Reproduce the stretch of the patch from "diff --git a/xen/arch/x86/hvm/io.c" through "-93,7 +93,7 @@ int handle_mmio(void)", swapping "handle_mmio" for "handle_pio".

▸ **TEXT SEGMENT**
"""
The state of in-flight I/O and how its completion will be handled are
logically separate and conflating the two makes the code unnecessarily
confusing.

Signed-off-by: Paul Durrant <paul.durrant@citrix.com>
Cc: Keir Fraser <keir@xen.org>
Cc: Jan Beulich <jbeulich@suse.com>
Cc: Andrew Cooper <andrew.cooper3@citrix.com>
---
 xen/arch/x86/hvm/hvm.c         |   42 +++++++++++++++++++++++++---------------
 xen/arch/x86/hvm/io.c          |    4 ++--
 xen/include/asm-x86/hvm/vcpu.h |   15 +++++++++-----
 3 files changed, 38 insertions(+), 23 deletions(-)

diff --git a/xen/arch/x86/hvm/hvm.c b/xen/arch/x86/hvm/hvm.c
index 799f0e7..916459a 100644
--- a/xen/arch/x86/hvm/hvm.c
+++ b/xen/arch/x86/hvm/hvm.c
@@ -415,31 +415,41 @@ static void hvm_io_assist(ioreq_t *p)
 {
     struct vcpu *curr = current;
     struct hvm_vcpu_io *vio = &curr->arch.hvm_vcpu.hvm_io;
-    enum hvm_io_state io_state;
 
     p->state = STATE_IOREQ_NONE;
 
-    io_state = vio->io_state;
-    vio->io_state = HVMIO_none;
-
-    switch ( io_state )
+    switch ( vio->io_state )
     {
     case HVMIO_awaiting_completion:
+    {
+        enum hvm_io_completion completion = vio->io_completion;
+
         vio->io_state = HVMIO_completed;
         vio->io_data = p->data;
+        vio->io_completion = HVMIO_no_completion;
+
+        switch ( completion )
+        {
+        case HVMIO_mmio_completion:
+            (void)handle_mmio();
+            break;
+
+        case HVMIO_pio_completion:
+            if ( vio->io_size == 4 ) /* Needs zero extension. */
+                guest_cpu_user_regs()->rax = (uint32_t)p->data;
+            else
+                memcpy(&guest_cpu_user_regs()->rax, &p->data, vio->io_size);
+
+            vio->io_state = HVMIO_none;
+            break;
+        default:
+            break;
+        }
+
         break;
-    case HVMIO_handle_mmio_awaiting_completion:
-        vio->io_state = HVMIO_completed;
-        vio->io_data = p->data;
-        (void)handle_mmio();
-        break;
-    case HVMIO_handle_pio_awaiting_completion:
-        if ( vio->io_size == 4 ) /* Needs zero extension. */
-            guest_cpu_user_regs()->rax = (uint32_t)p->data;
-        else
-            memcpy(&guest_cpu_user_regs()->rax, &p->data, vio->io_size);
-        break;
+    }
     default:
+        vio->io_state = HVMIO_none;
         break;
     }
 
diff --git a/xen/arch/x86/hvm/io.c b/xen/arch/x86/hvm/io.c
index ee0ed82..5527988 100644
--- a/xen/arch/x86/hvm/io.c
+++ b/xen/arch/x86/hvm/io.c
@@ -93,7 +93,7 @@ int handle_mmio(void)
"""
▸ **Entries for pointing to words and elements**
"""
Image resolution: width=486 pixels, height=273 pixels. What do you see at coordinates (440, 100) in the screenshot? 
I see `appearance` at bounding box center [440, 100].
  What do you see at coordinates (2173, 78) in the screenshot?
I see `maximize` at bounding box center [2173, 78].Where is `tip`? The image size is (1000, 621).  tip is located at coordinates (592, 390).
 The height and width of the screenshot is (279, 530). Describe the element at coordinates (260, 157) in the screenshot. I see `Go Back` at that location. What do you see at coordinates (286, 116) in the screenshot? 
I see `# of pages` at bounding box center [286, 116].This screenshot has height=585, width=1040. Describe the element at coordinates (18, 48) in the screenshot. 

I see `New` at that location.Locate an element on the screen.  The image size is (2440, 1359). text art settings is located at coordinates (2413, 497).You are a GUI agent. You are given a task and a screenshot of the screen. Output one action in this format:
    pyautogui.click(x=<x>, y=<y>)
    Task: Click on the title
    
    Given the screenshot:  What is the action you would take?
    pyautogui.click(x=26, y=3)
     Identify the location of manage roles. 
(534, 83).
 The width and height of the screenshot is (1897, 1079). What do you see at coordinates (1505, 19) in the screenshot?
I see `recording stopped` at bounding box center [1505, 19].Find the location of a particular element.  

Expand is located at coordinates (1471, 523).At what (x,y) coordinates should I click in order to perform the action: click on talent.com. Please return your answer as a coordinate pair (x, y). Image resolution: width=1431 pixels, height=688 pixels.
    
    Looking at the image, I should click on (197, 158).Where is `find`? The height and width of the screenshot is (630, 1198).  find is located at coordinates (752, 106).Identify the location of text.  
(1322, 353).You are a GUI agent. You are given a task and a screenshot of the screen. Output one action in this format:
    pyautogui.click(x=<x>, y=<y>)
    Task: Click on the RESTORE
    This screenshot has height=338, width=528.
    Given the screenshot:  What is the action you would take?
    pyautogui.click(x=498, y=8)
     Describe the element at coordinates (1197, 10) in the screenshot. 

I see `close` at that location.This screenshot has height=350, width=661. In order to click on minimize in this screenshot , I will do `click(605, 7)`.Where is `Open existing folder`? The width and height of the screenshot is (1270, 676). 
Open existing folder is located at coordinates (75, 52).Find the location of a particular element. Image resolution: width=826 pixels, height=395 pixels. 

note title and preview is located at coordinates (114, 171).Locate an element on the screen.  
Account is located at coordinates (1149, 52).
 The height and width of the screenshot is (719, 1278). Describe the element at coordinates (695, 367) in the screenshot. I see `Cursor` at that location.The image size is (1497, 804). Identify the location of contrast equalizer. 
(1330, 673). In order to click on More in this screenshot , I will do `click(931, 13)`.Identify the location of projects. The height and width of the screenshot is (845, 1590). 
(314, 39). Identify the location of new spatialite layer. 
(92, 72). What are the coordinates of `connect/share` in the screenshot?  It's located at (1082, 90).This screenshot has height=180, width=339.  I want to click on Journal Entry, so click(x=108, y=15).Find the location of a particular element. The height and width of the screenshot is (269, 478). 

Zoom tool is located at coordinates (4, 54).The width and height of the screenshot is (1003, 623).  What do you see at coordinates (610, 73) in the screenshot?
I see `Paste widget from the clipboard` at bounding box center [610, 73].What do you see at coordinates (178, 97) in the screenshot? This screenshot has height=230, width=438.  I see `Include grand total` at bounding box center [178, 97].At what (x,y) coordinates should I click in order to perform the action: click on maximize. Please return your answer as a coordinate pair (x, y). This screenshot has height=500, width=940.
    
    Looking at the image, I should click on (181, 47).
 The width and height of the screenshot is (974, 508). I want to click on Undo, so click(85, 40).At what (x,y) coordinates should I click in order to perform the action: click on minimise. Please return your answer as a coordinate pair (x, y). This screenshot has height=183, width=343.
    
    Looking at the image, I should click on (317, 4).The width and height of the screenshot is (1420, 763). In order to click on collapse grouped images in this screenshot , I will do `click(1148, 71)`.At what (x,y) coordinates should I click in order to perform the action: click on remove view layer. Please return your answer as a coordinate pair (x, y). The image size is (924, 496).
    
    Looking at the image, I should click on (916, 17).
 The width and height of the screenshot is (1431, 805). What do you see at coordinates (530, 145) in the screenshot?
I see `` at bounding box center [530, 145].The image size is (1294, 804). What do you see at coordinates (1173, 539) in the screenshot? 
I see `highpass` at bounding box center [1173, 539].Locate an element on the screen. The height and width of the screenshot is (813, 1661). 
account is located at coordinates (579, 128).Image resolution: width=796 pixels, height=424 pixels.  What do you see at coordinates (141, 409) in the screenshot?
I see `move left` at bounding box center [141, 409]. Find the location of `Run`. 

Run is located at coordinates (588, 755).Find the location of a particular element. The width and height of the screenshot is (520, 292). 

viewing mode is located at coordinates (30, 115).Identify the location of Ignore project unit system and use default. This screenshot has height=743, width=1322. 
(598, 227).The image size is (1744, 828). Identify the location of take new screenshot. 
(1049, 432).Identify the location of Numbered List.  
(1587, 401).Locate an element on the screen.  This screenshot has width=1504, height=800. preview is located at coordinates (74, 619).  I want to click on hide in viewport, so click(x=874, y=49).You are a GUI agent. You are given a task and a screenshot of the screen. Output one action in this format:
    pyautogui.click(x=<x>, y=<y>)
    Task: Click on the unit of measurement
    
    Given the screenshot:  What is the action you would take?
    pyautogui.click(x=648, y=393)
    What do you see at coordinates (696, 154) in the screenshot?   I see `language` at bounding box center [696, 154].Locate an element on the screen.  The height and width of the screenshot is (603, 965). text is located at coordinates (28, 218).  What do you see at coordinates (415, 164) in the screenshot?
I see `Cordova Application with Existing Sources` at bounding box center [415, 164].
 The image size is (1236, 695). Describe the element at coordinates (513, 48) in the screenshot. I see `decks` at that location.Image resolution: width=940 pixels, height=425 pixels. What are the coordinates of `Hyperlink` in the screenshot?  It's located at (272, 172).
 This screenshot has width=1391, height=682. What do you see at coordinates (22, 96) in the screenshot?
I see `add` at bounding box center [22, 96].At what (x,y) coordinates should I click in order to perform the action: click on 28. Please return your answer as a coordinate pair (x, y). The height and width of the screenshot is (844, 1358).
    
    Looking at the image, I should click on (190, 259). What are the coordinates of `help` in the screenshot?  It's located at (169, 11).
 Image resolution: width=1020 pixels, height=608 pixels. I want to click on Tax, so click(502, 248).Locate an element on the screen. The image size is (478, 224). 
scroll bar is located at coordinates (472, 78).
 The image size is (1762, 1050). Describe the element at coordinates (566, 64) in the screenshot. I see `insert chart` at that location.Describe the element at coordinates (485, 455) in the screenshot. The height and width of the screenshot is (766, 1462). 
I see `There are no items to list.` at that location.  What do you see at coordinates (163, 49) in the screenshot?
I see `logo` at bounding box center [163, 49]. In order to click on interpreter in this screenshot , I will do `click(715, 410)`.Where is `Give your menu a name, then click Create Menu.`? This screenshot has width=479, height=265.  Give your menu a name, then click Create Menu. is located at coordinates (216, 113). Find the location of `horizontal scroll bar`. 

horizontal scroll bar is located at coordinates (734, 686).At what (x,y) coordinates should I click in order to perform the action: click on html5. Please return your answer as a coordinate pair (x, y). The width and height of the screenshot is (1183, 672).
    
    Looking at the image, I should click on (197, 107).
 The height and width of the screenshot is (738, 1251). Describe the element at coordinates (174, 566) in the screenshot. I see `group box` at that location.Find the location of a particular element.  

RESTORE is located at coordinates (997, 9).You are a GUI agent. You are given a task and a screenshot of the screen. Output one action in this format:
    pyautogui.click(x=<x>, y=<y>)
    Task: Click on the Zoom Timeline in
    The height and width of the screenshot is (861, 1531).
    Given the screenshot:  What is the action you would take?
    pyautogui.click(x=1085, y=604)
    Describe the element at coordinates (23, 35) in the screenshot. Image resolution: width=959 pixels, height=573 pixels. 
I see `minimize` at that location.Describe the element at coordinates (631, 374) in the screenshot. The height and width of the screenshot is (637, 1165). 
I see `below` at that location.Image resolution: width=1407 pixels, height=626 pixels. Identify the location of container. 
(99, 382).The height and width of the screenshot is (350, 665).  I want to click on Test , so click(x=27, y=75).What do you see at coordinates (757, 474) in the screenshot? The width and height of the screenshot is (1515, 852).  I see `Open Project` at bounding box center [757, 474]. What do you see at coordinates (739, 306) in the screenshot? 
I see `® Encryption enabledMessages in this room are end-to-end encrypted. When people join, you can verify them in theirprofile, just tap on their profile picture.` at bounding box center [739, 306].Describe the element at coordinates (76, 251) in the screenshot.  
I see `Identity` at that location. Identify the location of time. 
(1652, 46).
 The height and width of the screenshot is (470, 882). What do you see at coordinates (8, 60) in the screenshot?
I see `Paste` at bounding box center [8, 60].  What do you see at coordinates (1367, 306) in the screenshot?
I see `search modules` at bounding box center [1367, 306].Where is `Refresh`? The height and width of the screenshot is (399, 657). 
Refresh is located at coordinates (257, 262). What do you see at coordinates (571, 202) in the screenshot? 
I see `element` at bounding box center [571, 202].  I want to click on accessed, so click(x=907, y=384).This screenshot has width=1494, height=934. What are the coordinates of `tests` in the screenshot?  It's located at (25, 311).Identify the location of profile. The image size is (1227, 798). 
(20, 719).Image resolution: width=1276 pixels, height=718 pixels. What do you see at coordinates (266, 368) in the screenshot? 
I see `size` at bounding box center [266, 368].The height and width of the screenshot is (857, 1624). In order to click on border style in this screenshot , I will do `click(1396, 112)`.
"""
▸ **COMPLETE OUTPUT**
diff --git a/xen/arch/x86/hvm/io.c b/xen/arch/x86/hvm/io.c
index ee0ed82..5527988 100644
--- a/xen/arch/x86/hvm/io.c
+++ b/xen/arch/x86/hvm/io.c
@@ -93,7 +93,7 @@ int handle_pio(void)